Long bitcoin, short the dollar.
That, in a nutshell, was the advice Pantera Capital CEO Dan Morehead gave to investors in a July 29 letter warning about the unprecedented amount of money being printed by the US government to address the financial crisis caused by the Covid-19 pandemic.
“The United States printed more money in June than in the first two centuries after its founding,” Morehead wrote. “Last month the US budget deficit – $864 billion – was larger than the total debt incurred from 1776 through the end of 1979.”
The American crypto bull said investing in bitcoin is the best way forward in the current crisis. He went on to contrast the impact of money printing in recent months with how the equivalent amount of currency had performed historically.
Morehead wrote, “With that first trillion [US dollars printed] we defeated British imperialists, bought Alaska and the Louisiana Purchase, defeated fascism, ended the Great Depression, built the Interstate Highway System, and went to the Moon.”

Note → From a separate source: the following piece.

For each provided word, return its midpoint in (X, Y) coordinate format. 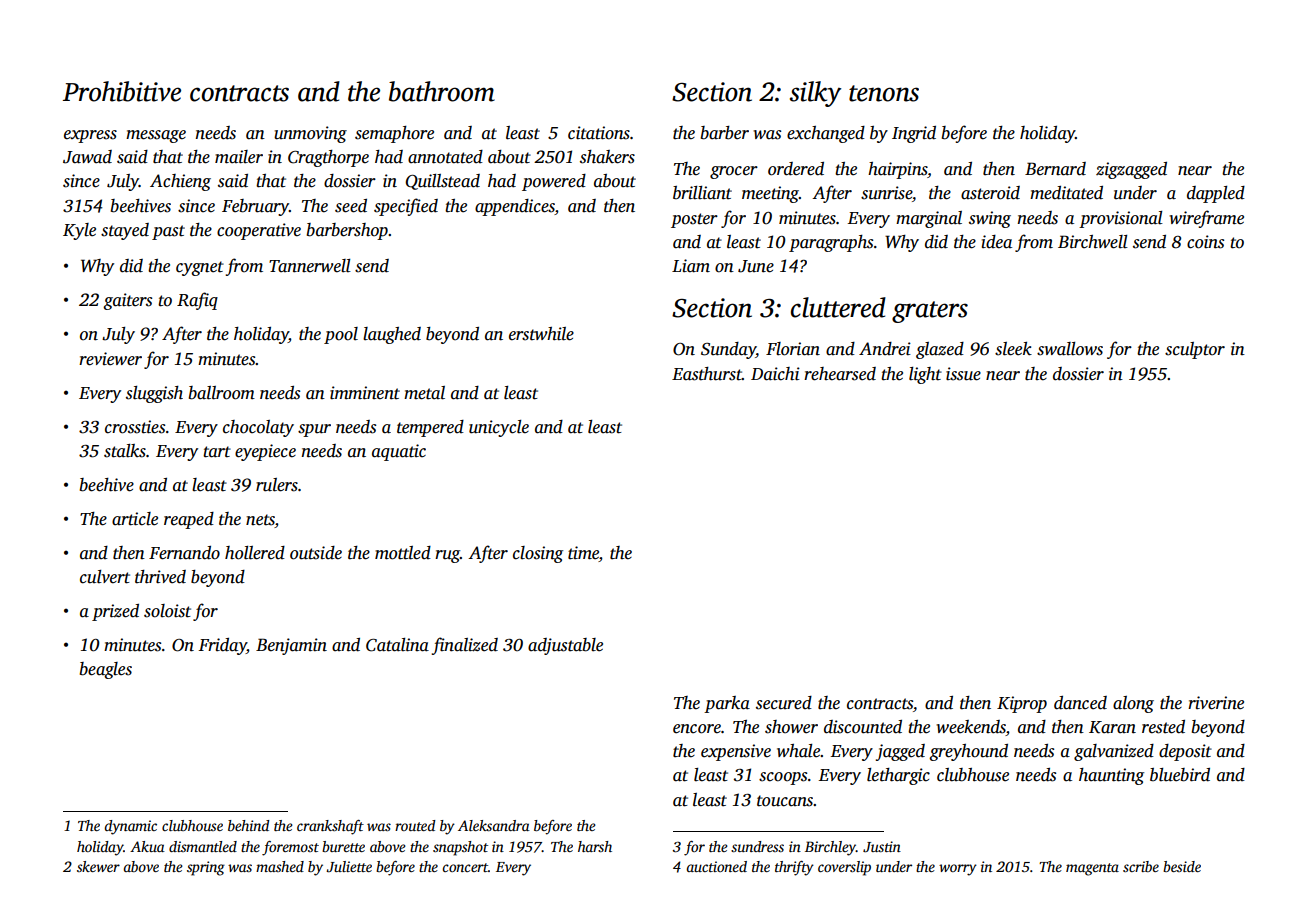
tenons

Morehead pointed to inflation, which he expects will result from excess money printing, as the chief reason one should “get out of paper money and into bitcoin,” adding that “there is no need for inflation-adjusted numbers [with Bitcoin] because there is no inflation/hyper-inflation.”
Inflation or deflation?
Morehead belief that excessive money printing will cause inflation – some say even hyperinflation – is widely shared, but many experts predict consumer prices will actually go into a period of deflation, which is what happened in Australia this week. ABC News reported that consumer prices in the country actually dropped 1.9% in June. It’s a record for deflation since the Korean War, Fintech Zoom reported.

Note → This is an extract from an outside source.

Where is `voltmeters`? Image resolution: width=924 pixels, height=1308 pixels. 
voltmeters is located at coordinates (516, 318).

Other experts say the inflation many have anticipated is actually happening in asset prices – equities, bitcoin, gold and silver have been surging – rather than consumer prices.
The impact of money printing, it seems, has also been offset by a lack of aggregate demand due to the pandemic.
The latest projections from Federal Reserve policymakers show inflation will stay below the central bank’s 2% target over the next two years, CNBC reported.
“At this stage, even with the Fed doing as much as it can, it’s still not leading to an enormous increase in demand,” Olivier Blanchard, a senior fellow at the Peterson Institute for International Economics.
He added the $1,200 stimulus checks from the US federal government were not big enough to stoke inflation.
“The checks, while they helped, they didn’t lead to a boom in demand,” Blanchard said.
Pantera Capital says there is a straightforward investment strategy for riding out the pandemic: “Stay long crypto until schools/daycare open. Until then the economy won’t function and money will be continuously printed.”